====== TEXTAUSZUG ======

Ich weis ja nicht ob ich das darf oder ob es Werbung ist?
Wenn ja dann löschen!
Ich  hab die Wände auch nur Verputz und dann Vlies drauf, Folie einschweißen fertig!!!
Unter Teichbau auf www.ki-koi.de


----------



## Starvalley (2. Juni 2012)

*AW: Hat jemand erfahrung mit verputzten Teichwänden?*

Ich habe das typische System von Naturagart entdeckt und schwöre darauf. Nach dem Ausschachten habe ich Boden und Wände betoniert (mit Stahlarmierung). Dann kam das gute Vlies 900. An Stellen wo später starkes Gewicht drauf soll, das stärkere Vlies. Folie einschweißen und Verbundmatte drauf. Die Verbundmatte wurde mit Mörtel eingeschlemmt und dann ca. 3 cm dick verputzt. Funktioniert wunderbar.

Warum ich aber eigentlich hier schreibe (wurde hier noch nicht erwähnt):

Bitte NUR TRASS-Zement verwenden!!! Ganz wichtig!!!

====== VORGEGEBENE EINTRÄGE ======

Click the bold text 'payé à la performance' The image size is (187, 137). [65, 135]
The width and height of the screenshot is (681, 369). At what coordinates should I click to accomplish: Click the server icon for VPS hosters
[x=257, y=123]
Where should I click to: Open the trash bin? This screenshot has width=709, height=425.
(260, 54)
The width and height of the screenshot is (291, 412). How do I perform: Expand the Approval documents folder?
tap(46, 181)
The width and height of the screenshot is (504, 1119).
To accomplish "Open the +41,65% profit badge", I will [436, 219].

======
====== VORGEGEBENE EINTRÄGE ======

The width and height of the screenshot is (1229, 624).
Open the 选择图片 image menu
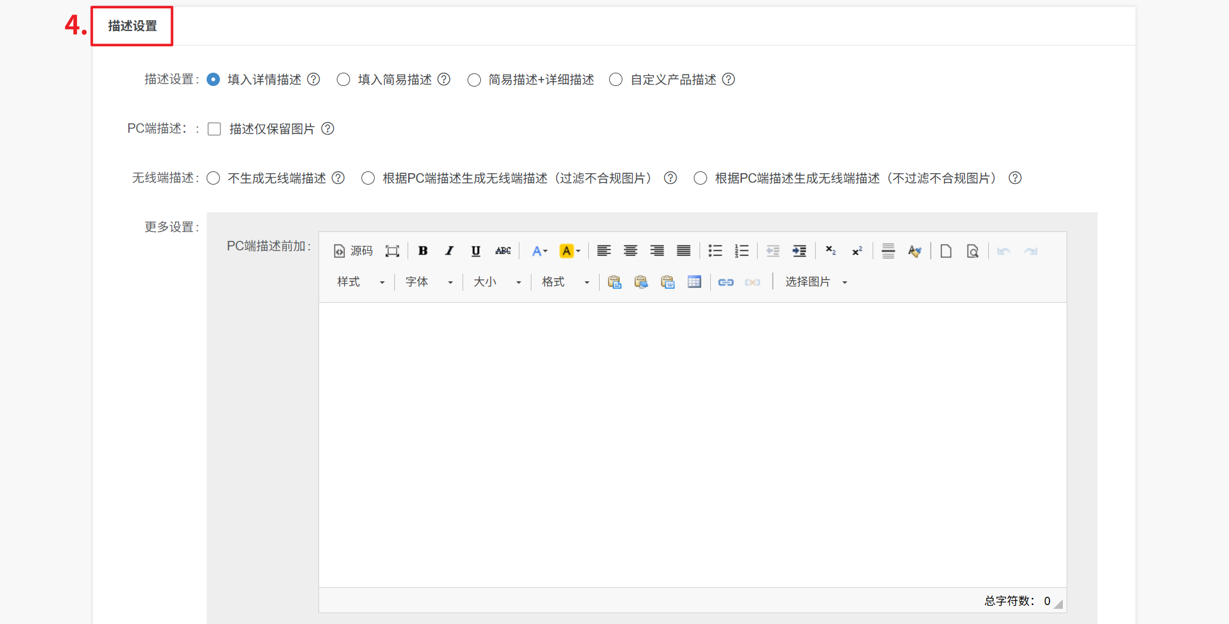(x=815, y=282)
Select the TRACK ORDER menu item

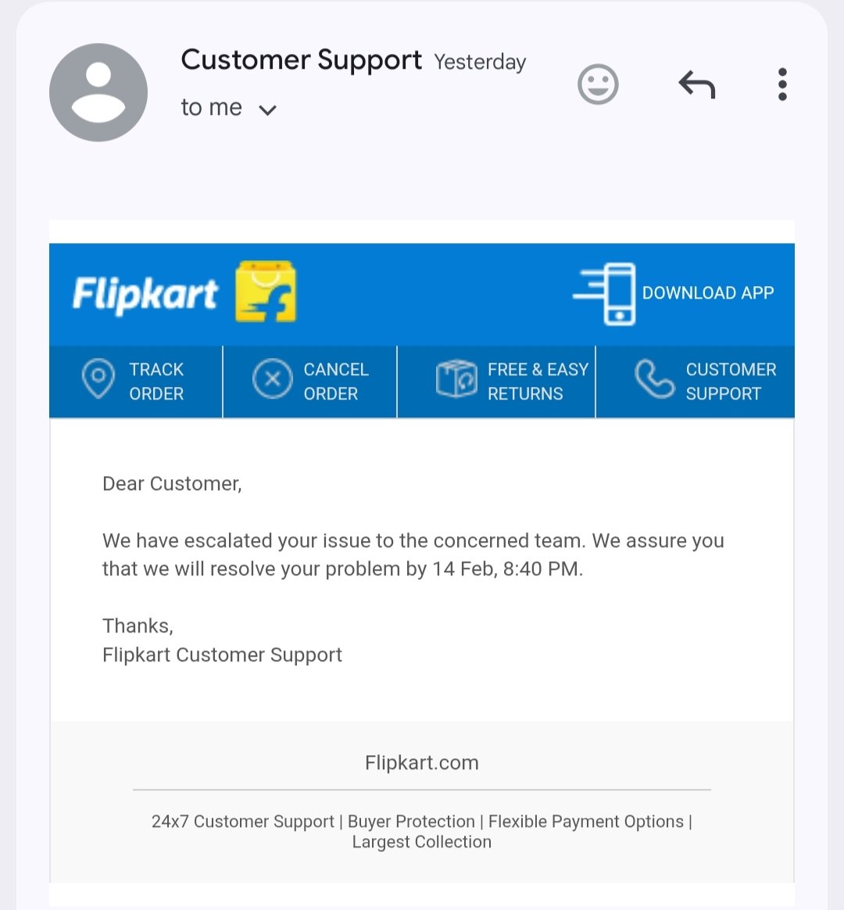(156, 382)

======
====== VORGEGEBENE EINTRÄGE ======

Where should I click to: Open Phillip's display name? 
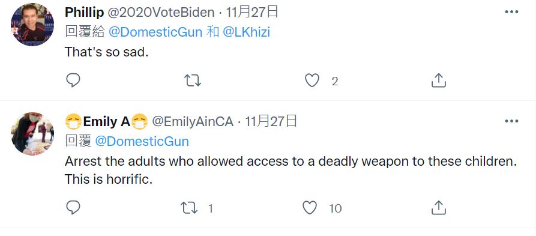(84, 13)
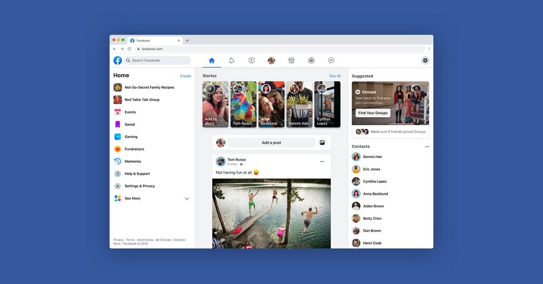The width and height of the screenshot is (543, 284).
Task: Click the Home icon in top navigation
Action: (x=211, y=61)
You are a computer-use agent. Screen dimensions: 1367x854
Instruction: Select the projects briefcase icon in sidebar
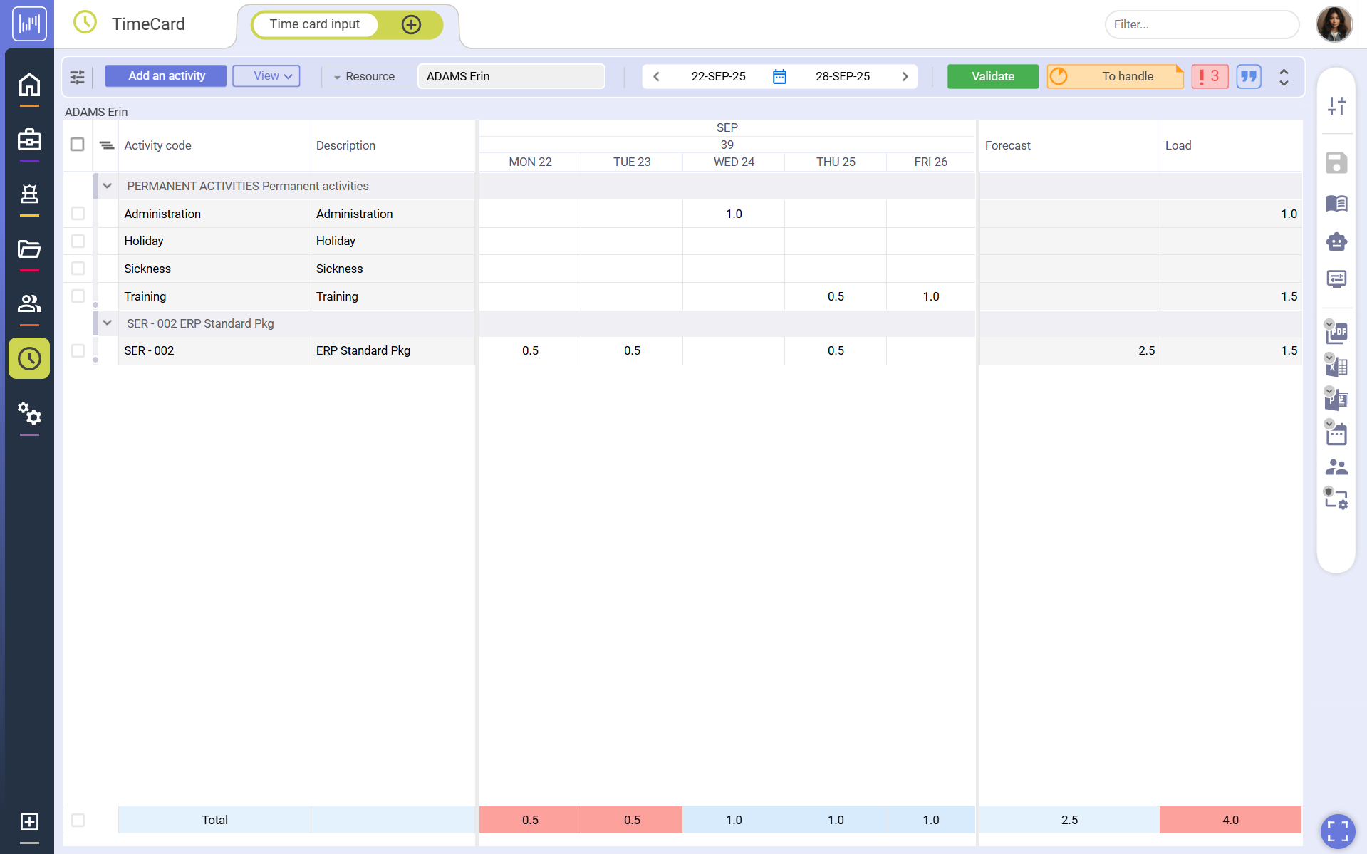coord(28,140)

======

AUFGABEN:
a – Geben Sie aus dem Forumsbeitrag über verputzte Teichwände den Abschnitt wörtlich aus, der bei den Worten "Ich weis ja" beginnt und nach "Folie einschweißen fertig!!!" endet.
b – Tauschen Sie in der Auflistung "server" gegen "database" aus, und zwar in den Zeilen ab der Zeile mit "Click the bold" bis einschließlich der Zeile mit "[x=257, y=123]". Geben Sie nur diese Zeilen aus und lassen Sie alles Übrige unverändert.

ERGEBNISSE JE AUFGABE:
a –
Ich weis ja nicht ob ich das darf oder ob es Werbung ist?
Wenn ja dann löschen!
Ich  hab die Wände auch nur Verputz und dann Vlies drauf, Folie einschweißen fertig!!!

b –
Click the bold text 'payé à la performance' The image size is (187, 137). [65, 135]
The width and height of the screenshot is (681, 369). At what coordinates should I click to accomplish: Click the database icon for VPS hosters
[x=257, y=123]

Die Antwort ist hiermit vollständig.